While carrying into effect all over Europe “the continental system,” shadowed forth in this decree, in retaliation, as Napoleon alleged, of the English “paper blockade,” and fulminating his memorable manifesto against England, its author, as is now confessed, was meditating a march to the Vistula, to compel Russia, the only remaining friend and ally of England, to turn against her, while he at the same time attempted to turn the Poles against Russia, by amusing them with the silly notion of the restoration of the kingdom of Poland under the benign protection of France, and to work upon the Sultan of Turkey, with a view to excluding England from the whole of Europe, and thus “to achieve the command of the ocean by land.”
The news of the Berlin decree did not, however, create at first so much alarm as might have been anticipated. Its extreme rigour led the majority of shipowners to believe it could not be enforced; though more prudent parties waited to see the upshot of the affair before they hazarded their cargoes on distant voyages. Matters, consequently, remained in a very uncertain state until March 1807, when enterprising shipowners resumed their shipments. These were carried on to a moderate extent, till August 1807, when it was found to a certainty that the Berlin decree had been put in force, and that, wherever the French could send their custom and excise officers, a number of vessels and cargoes had been seized, so that a virtual suspension of all shipping to the continent took place from that date.
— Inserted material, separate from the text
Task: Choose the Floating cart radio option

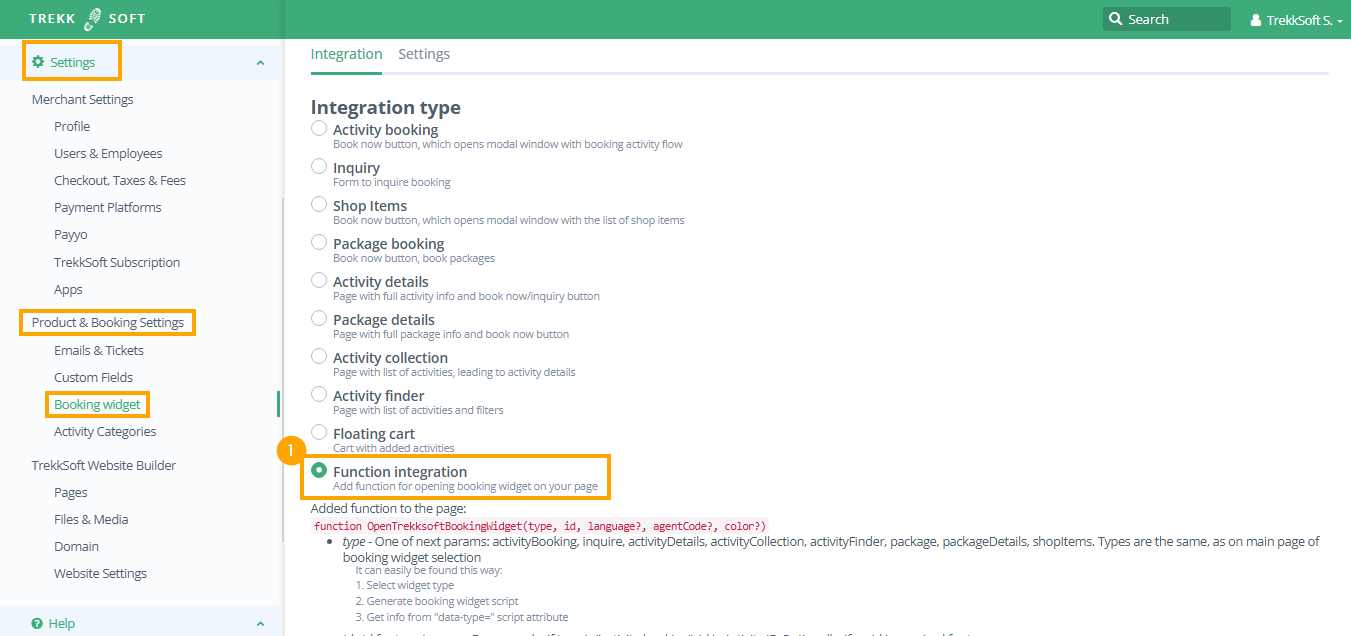Action: pyautogui.click(x=319, y=432)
The seizure of various vessels at Antwerp raised the rates of insurance from England to Holland to fifteen, twenty, and thirty guineas per cent., and, at even these exorbitant rates, the greatest difficulty was experienced in effecting an insurance. It was then when her maritime commerce had suffered severely, that the English government resolved to put in force retaliatory measures of an equally stringent character.
The first Order in Council[268] only contained certain regulations under which the trade to and from the enemy’s country should thereafter be carried on. The second order,[269] 17th of January, 1807, set forth that “whereas the sale of ships by a belligerent to a neutral is considered by France to be illegal; and whereas a great part of the shipping of France and of her allies has been protected from capture during the present hostilities by transfers or pretended transfers to neutrals; and whereas it is fully justifiable to adopt the same rule, in this respect, towards the enemy which is applied by the enemy to this country,” his Majesty in Council consequently orders “that in future the sale to a neutral of any vessel belonging to the enemy shall not be deemed to be legal, nor in any manner to transfer the property, nor to alter the character of such vessel; and all vessels now belonging, or which shall hereafter belong, to any enemies of his Majesty, notwithstanding any sale or pretended sale to a neutral, after a reasonable time shall have elapsed for receiving information of this order, at the place where such sale or pretended sale was effected, shall be captured and brought in, and shall be adjudged as lawful prize to the captors.”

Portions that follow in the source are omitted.